It’s definitely a financial sacrifice, says the Australian crickter who played for Royal Challengers Bangalore
Adam Zampa cut his Indian Premier League season short to prioritise mental health over money, the Australia spinner said, amid a surge of COVID-19 cases in India.
Zampa is one of three Australian cricketers to pull out of the lucrative Twenty20 tournament which has ploughed on despite the steepening health crisis in the south Asian nation.
The 29-year-old, who plays for IPL side Royal Challengers Bangalore (RCB), said a confluence of factors had led to his withdrawal but he ultimately decided the extra pay was not worth the risk for his wellbeing.
“I feel like for anyone leaving halfway through a tournament, it’s definitely a financial sacrifice,” he said in comments published Nine Network newspapers.
“But from my point of view I wanted to put my mental health first.
“Obviously the COVID situation over here is pretty dire. I just felt, rocking up to training and stuff, obviously, I wasn’t playing in the team as well, I was going to training and I wasn’t finding the motivation.
“(There were) a few other things like bubble fatigue and the chance to get home, once all the news broke about the flights and everything.
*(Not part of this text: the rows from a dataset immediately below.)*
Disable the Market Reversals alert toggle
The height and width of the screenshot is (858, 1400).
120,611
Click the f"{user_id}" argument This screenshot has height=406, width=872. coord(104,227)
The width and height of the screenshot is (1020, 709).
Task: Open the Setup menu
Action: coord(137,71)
I thought this was the best time to make the call.”
The two other Australian cricketers who headed home were Kane Richardson, who plays for RCB, and Andrew Tye, who was with the Rajasthan Royals.
Australia on Tuesday suspended direct flights from India until at least May 15 to prevent more virulent COVID-19 strains entering the country.
The nation’s cricketers will not be allowed to jump the queue for repatriation flights when they resume, Australian Prime Minister Scott Morrison said.
Dozens of Australians remain involved in the tournament as players, coaches, officials and commentators.
The regular IPL season ends on May 23, with playoffs to follow before the final on May 30.
Governing body Cricket Australia said in a statement late on Tuesday it would continue to “liaise” with the Australian government and monitor the situation.